We spent several hours one evening on a knoll in the middle of the forest, listening for elk. We were a bit too early in the season, but the silent hours, wind in the aspen (we could hear it coming from three canyons over), the distant thunder, the short bursts of rain fed me just what I needed.

We travel a seventeen-mile dirt (washboard) road to get to the campground. This year we were surprised. The first half of the road had been blacktopped. It made for a smoother, faster drive in. The downside may be more people in the campgrounds, less wildlife. We have enjoyed solitary camping in previous years. We’re not unfriendly, but we do like getting away.

I'm glad to be back and back to writing. I think I needed the break. I think I need to get back to work.

Friday, August 13, 2010

Write What You Know

One of the first instructions given to writers is to write what you know. Most of us know much more than we think. This is what I know:

I’ve spent the last two years thinking about my experiences. About what I’ve done, what I’ve learned. About my teachers.

I took my first writing class in the sixth grade from Mrs. Mildon. She taught me how to see things, she taught me empathy, she taught me another way to read and though I already loved books and reading, she taught me another dimension of reading. How to study a book. She taught courage and how to stand up to things that knock you down.

She was diagnosed with breast cancer in 1963, in the middle of the school year. We had to cut the writing class short, but she kept on teaching for several years, missing few days, despite the cruelty of treatment back then. Teaching meant everything to her and she showed me just how to honor what you love.

She taught the students in her creative writing class many basic writing skills but first and foremost, she taught us to be true. True to our writing.

Her words:
· Beauty and sharpness of expression, yes, but sincerity first.
· We work for sincere, meaningful descriptive writing
· And her most repeated: Give your words wings—but remember: “I’ll never write a line I have not heard in my own heart. —Rostand

Reading and writing are cornerstones of who I am. My most lasting memories are of my parents reading to me—at bedtime, while braiding my hair, at lunchtime.

I talked early (according to my sister, I never shut up). Words are a security blanket comforting, real, understood. If I want to learn how to do something, I need the written instructions sets it in my head best.

I like words straightforward and simple. I like them turned on their ear and played with. I love playing word games. I love rolling words on my tongue just to try out their music. Words have lead me to and through many things. It is how I see the world. It’s how I navigate the potholes of my life.

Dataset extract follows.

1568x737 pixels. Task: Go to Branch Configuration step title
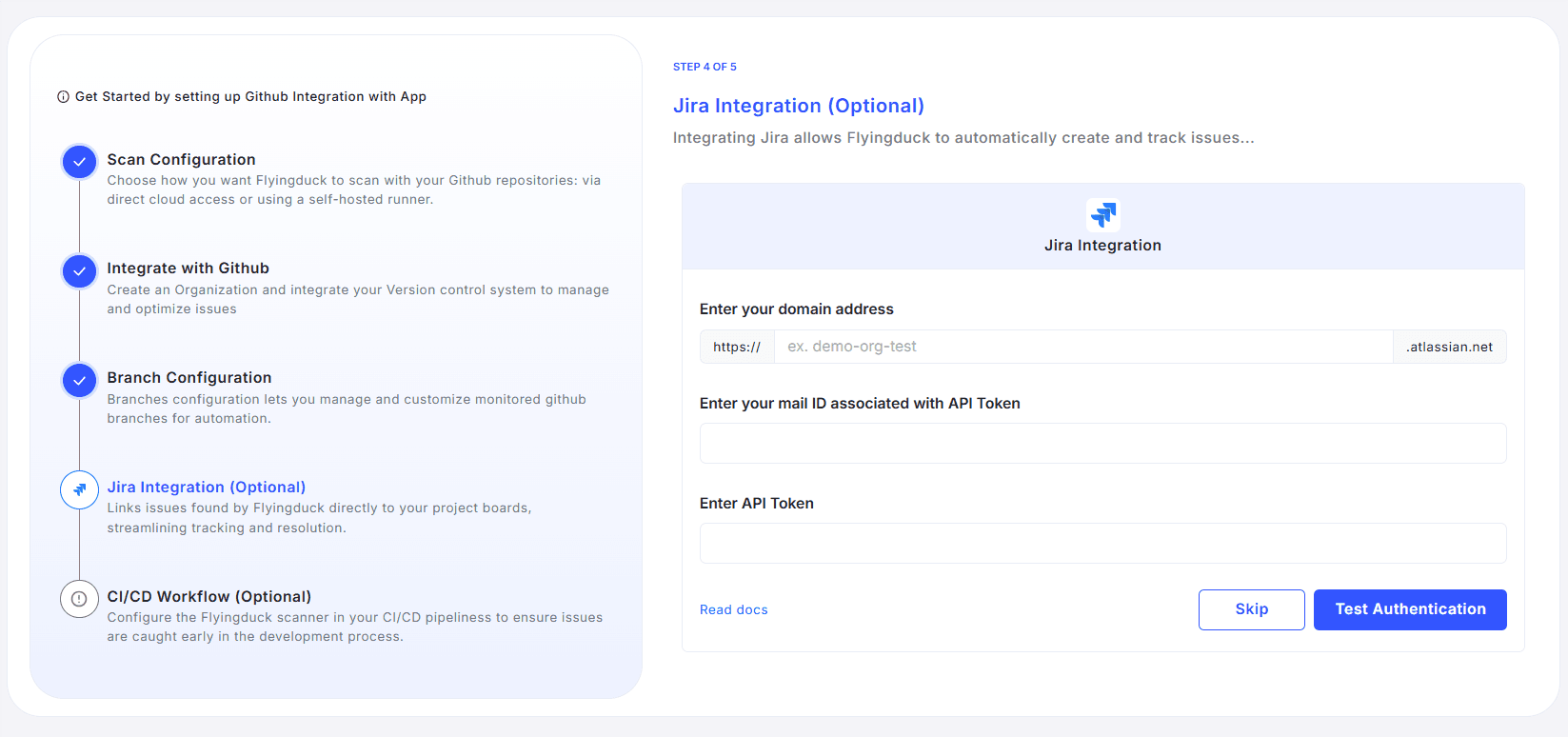[x=189, y=378]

I always thought I was destined to be a writer and have thought so since I first took up a pencil. Self-published (I was ahead of my time), at seven. I sold short stories, mostly western historical, (horses played a prominent role, of course), to my mother for a nickel. (A Butterfinger cost a nickel. See where I was going with my pricing? As you can see, I’m also an avid chocolaholic.) I tried selling stories door to door. That didn’t go over very well, but I could always count on my mom to buy my latest work.

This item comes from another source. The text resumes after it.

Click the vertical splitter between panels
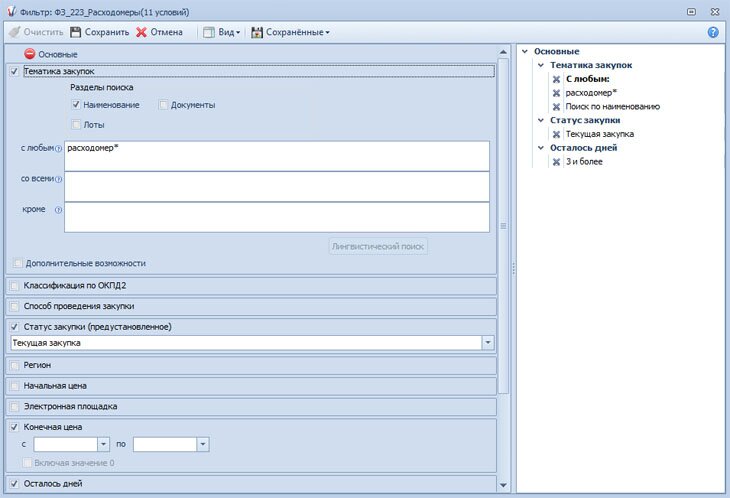This screenshot has width=730, height=498. 513,266
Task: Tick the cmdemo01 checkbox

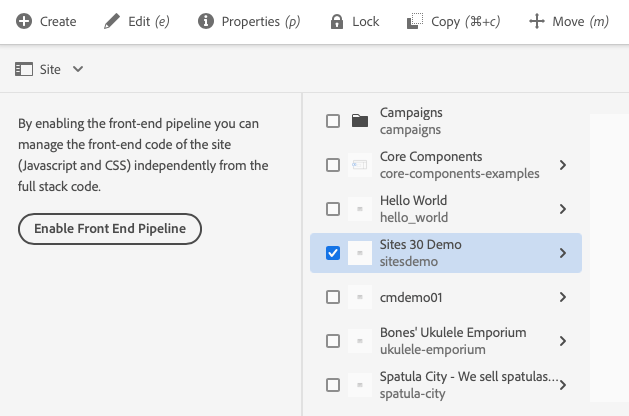Action: (x=333, y=297)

More recently, I’ve had short stories and essays published in national magazines, wrote an inspirational column for URWA for four years, won several poetry contests. I also have a drawer full of unpublished work. Tons of poems, short stories, essays, plus nine novels. I admit, some probably shouldn’t see the light of day but some should.

I’m owned by two cats (Zoie and Maddie Rose) and master to no one but my dog. (and L.E. ( my dog) might dispute that) As of this moment, I have been owned by eleven cats and have owned nine dogs.

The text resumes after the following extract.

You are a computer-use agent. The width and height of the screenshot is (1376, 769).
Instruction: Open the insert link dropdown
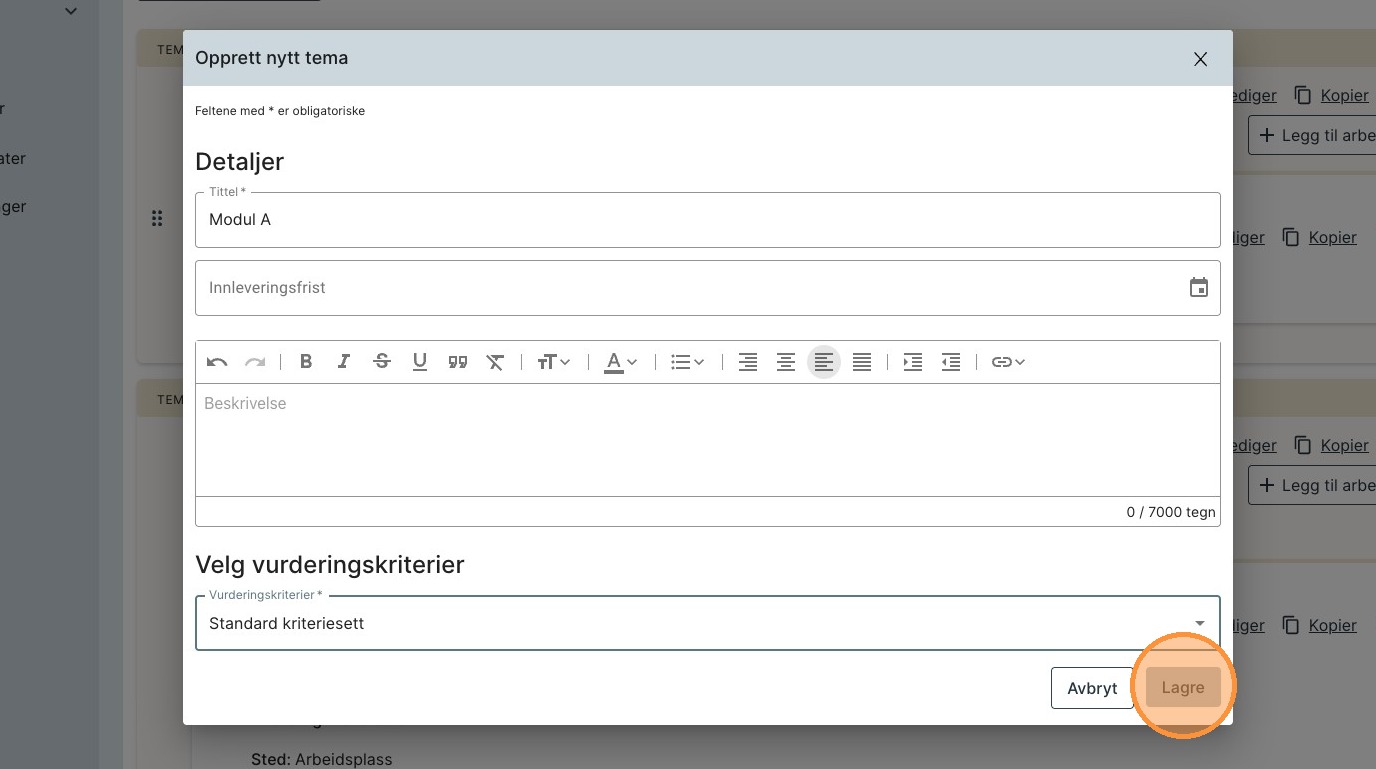(1008, 362)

I’ve waited up all night, heart in my throat for a new teenager driver to come home and held many a dinner for a hard-working husband. I’ve been a grieving daughter, an angry wife, a frustrated mother.

I’ve been a baby, a fey child, a tomboy, a little sister, a daughter, a girlfriend. I was a daddy’s girl, a rebellious daughter, a flower child, a straight-A student. A high school newspaper reporter and a poet. I’ve been an introvert, an awkward daughter-in-law with her foot in her mouth. A carhop, a pet-shop worker, a dog groomer, a dog obedience instructor, a bookkeeper, a bride and pregnant.

I’ve been a vegetable gardener, flower gardener, home-canner, seamstress, crocheter, knitter, quilter, cross-stitcher, decorator. A movie-theater custodian, a PTA mom and the proud mother of graduates, grooms, and adult children. I’ve been a soccer mom, a t-ball mom, a neighborhood chauffeur and a salesperson. A supply clerk, building contractor, designer, cook, columnist, member of the RWA and URWA, grandma and the primary-care giver to an elder breast cancer survivor. And a friend to many, I hope.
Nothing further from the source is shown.